Instructions for the task ->
Rewrite the records from their start through the line containing "click(x=1020, y=346)", substituting "speaker" for "microphone" and leaving everything else unchanged. Omit the pictures from your answer.
* * *
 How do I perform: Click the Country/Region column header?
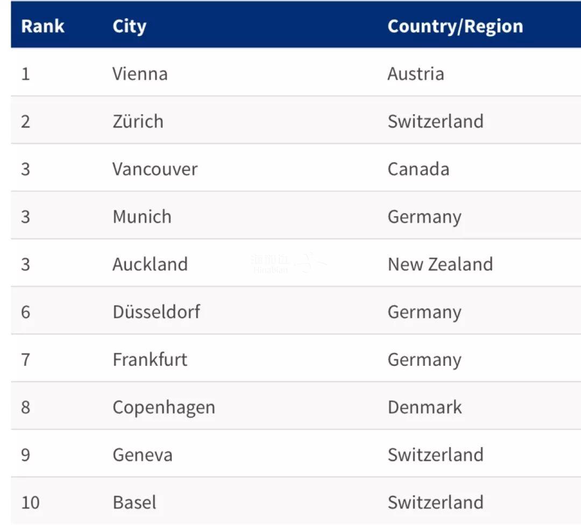pyautogui.click(x=455, y=27)
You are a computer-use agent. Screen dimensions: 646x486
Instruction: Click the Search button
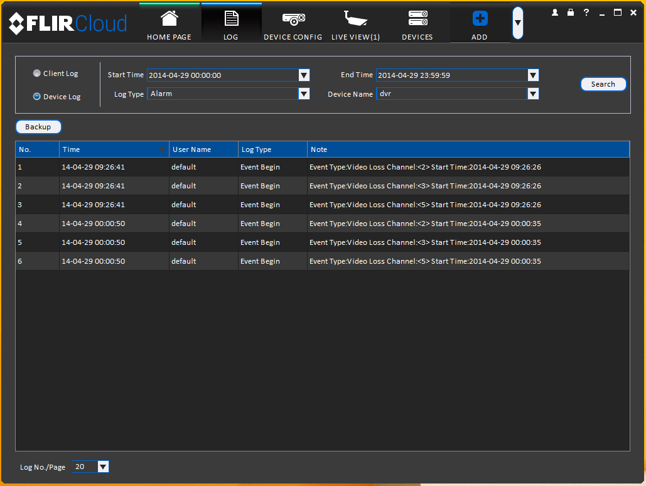pyautogui.click(x=603, y=84)
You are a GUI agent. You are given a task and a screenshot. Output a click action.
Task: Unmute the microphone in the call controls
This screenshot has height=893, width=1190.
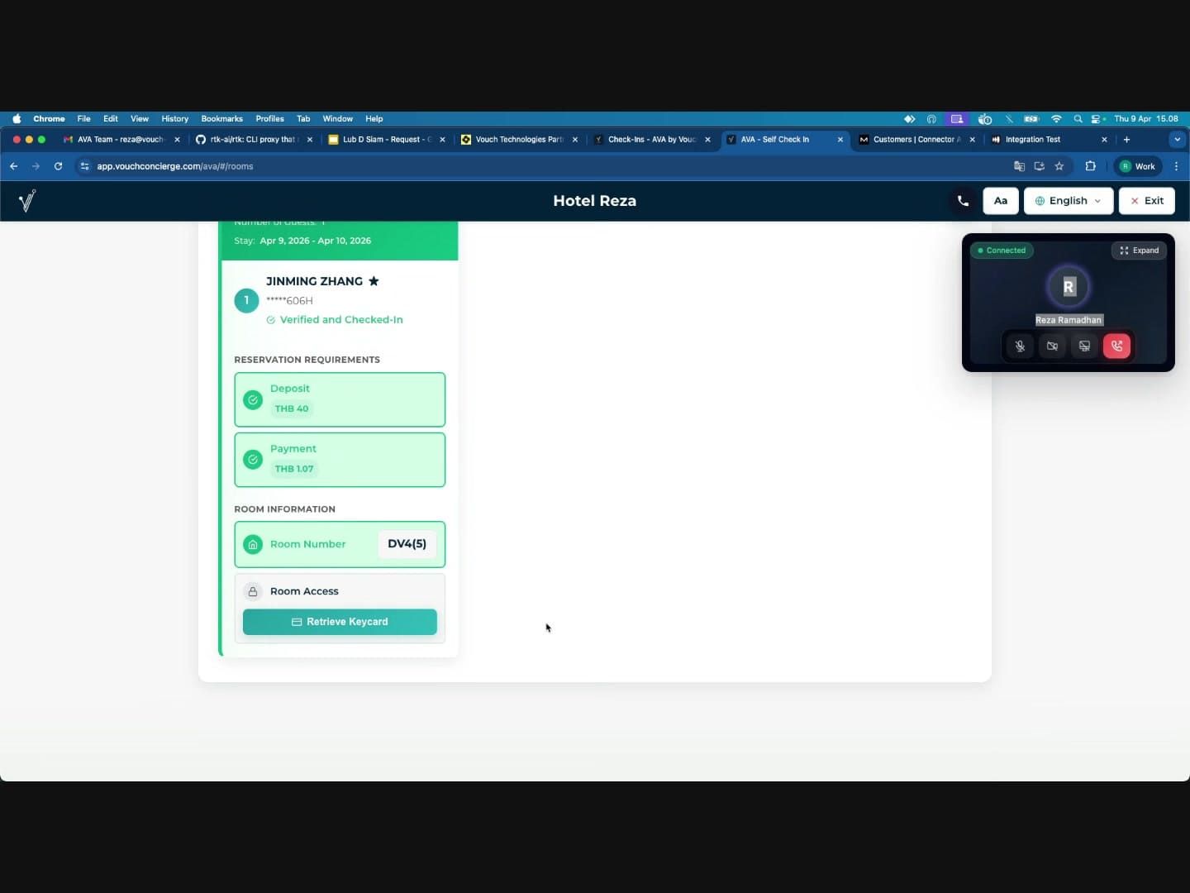click(x=1020, y=346)
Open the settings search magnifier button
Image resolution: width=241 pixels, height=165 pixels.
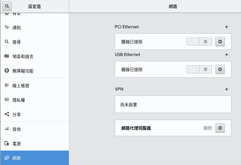pyautogui.click(x=7, y=6)
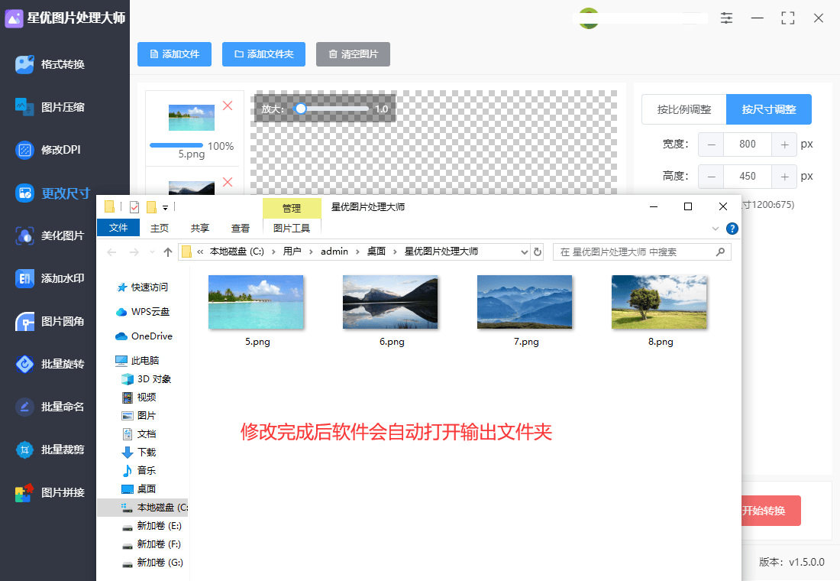Select the 添加水印 feature
Viewport: 840px width, 581px height.
point(48,279)
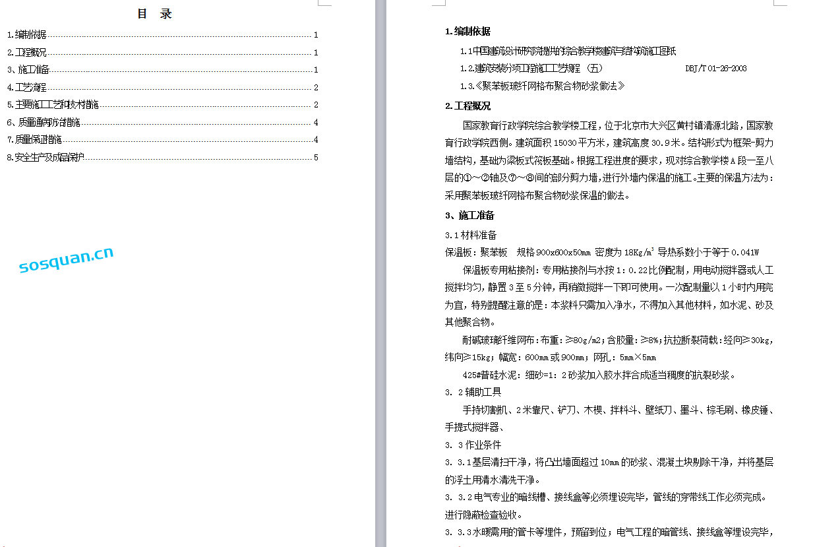Image resolution: width=813 pixels, height=547 pixels.
Task: Click the 3. 3 作业条件 subsection line
Action: (x=473, y=445)
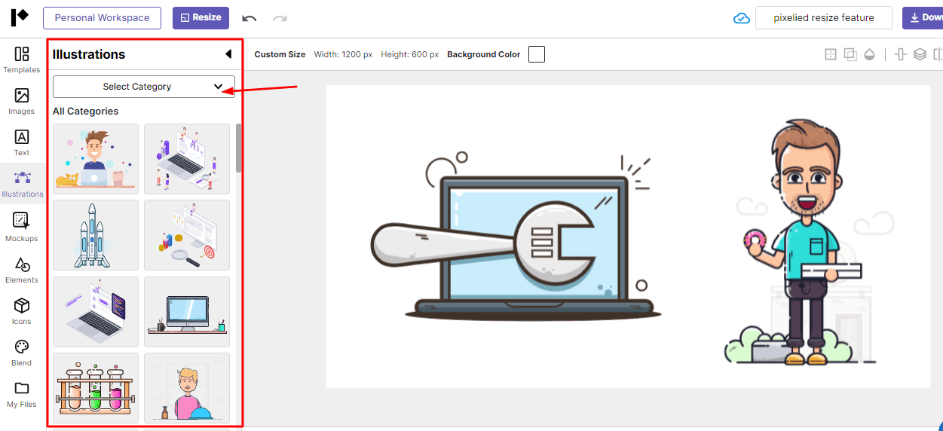The width and height of the screenshot is (943, 431).
Task: Open the Background Color swatch
Action: pyautogui.click(x=537, y=54)
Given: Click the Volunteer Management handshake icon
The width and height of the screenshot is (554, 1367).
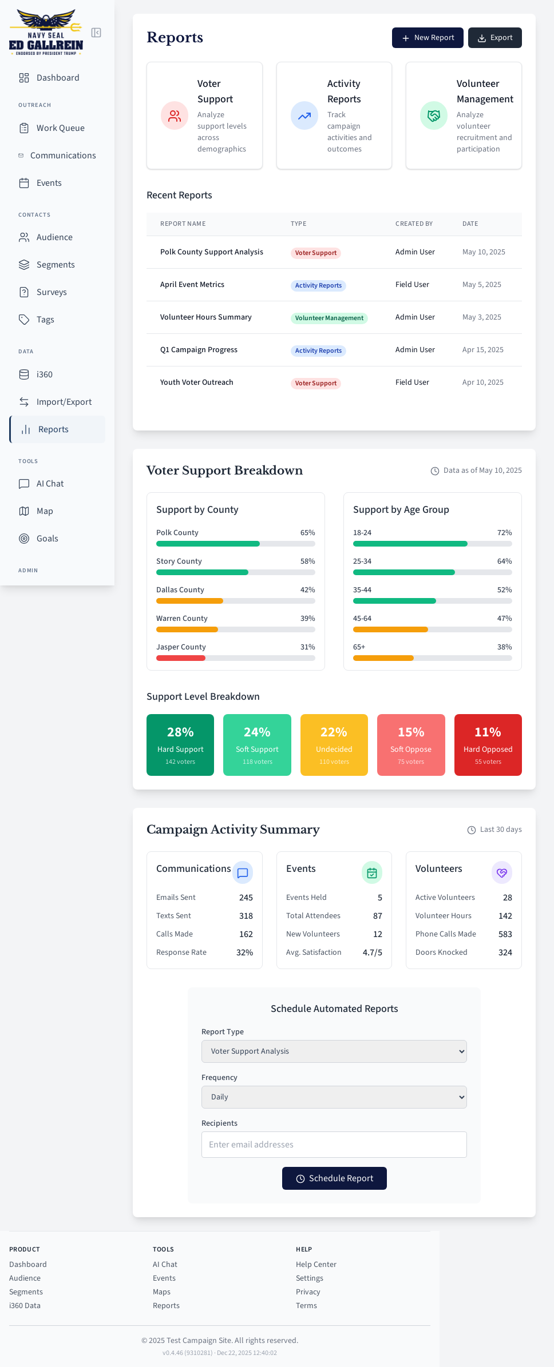Looking at the screenshot, I should [434, 116].
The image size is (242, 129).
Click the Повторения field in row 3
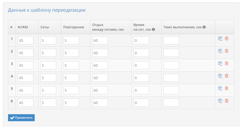pos(71,65)
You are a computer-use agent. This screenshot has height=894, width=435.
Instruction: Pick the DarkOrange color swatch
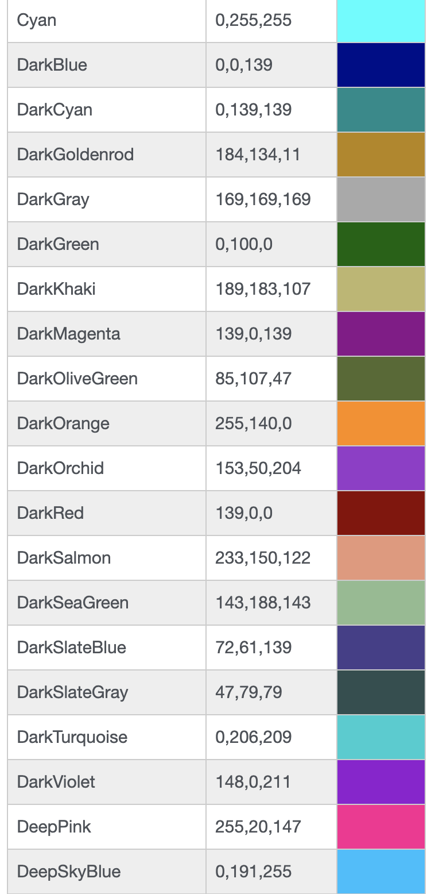[380, 423]

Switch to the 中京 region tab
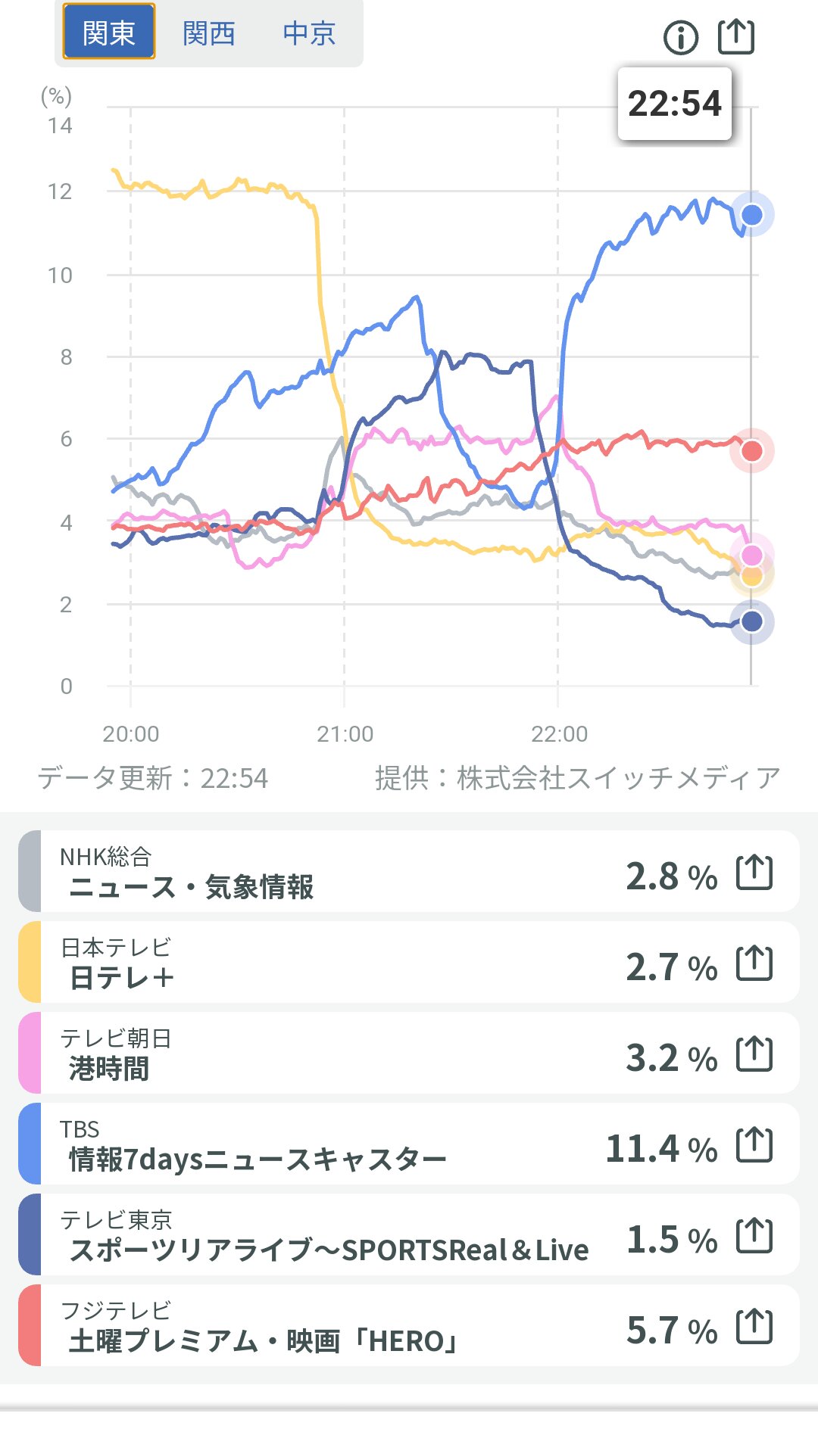(309, 33)
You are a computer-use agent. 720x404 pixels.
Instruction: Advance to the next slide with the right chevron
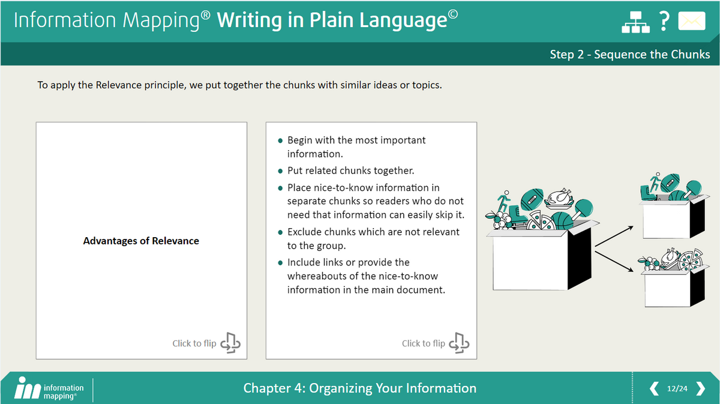click(x=701, y=388)
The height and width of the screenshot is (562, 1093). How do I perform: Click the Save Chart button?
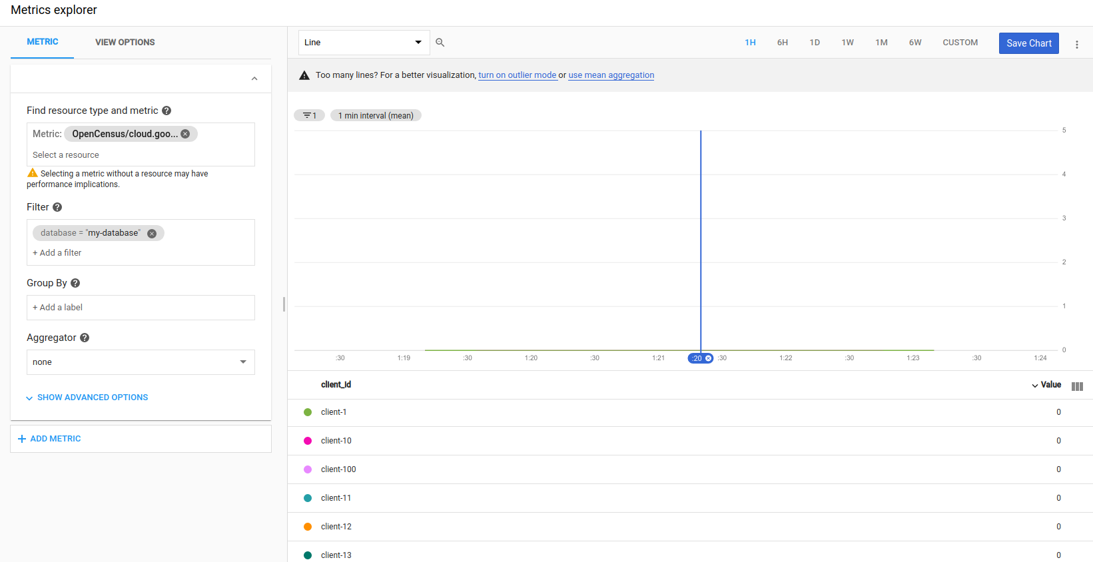tap(1028, 43)
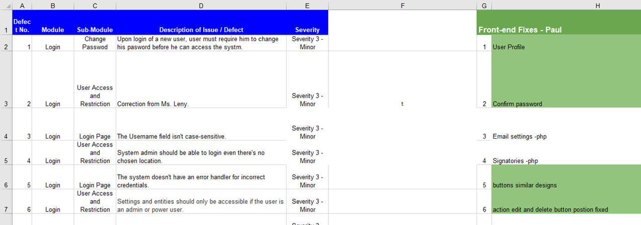
Task: Select column F header
Action: click(403, 5)
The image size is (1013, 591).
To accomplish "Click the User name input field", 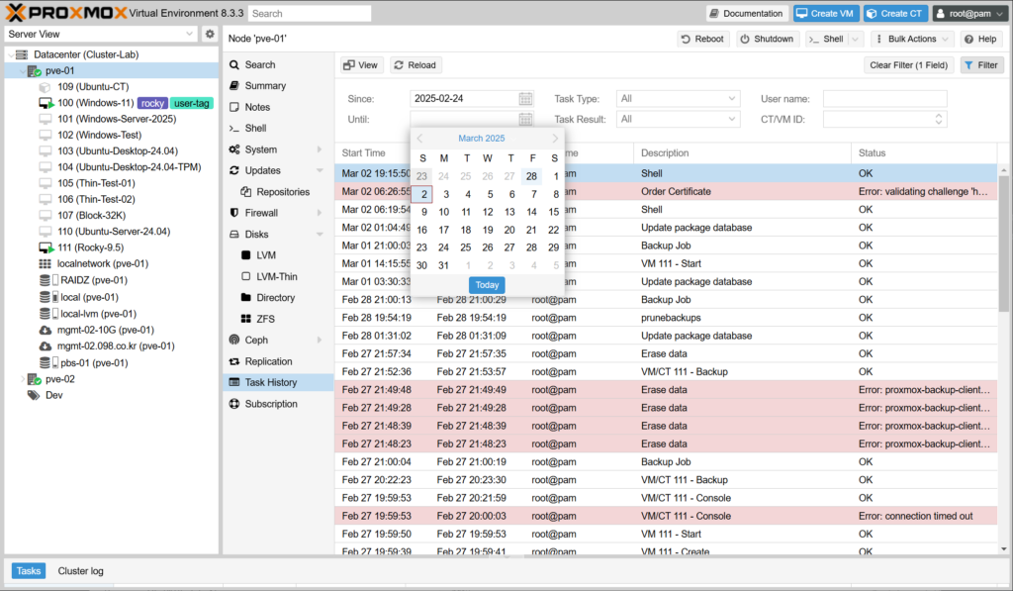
* * *
Problem solution ->
 How do I perform: Click the Country/Region column header?
pyautogui.click(x=455, y=27)
You are a computer-use agent. Screen dimensions: 646x486
Instruction: Click the Search button
pyautogui.click(x=603, y=84)
You are a GUI agent. You are given a task and a screenshot. Output a click action.
Task: Unmute the speaker in the call controls
This screenshot has height=893, width=1190.
click(x=1020, y=346)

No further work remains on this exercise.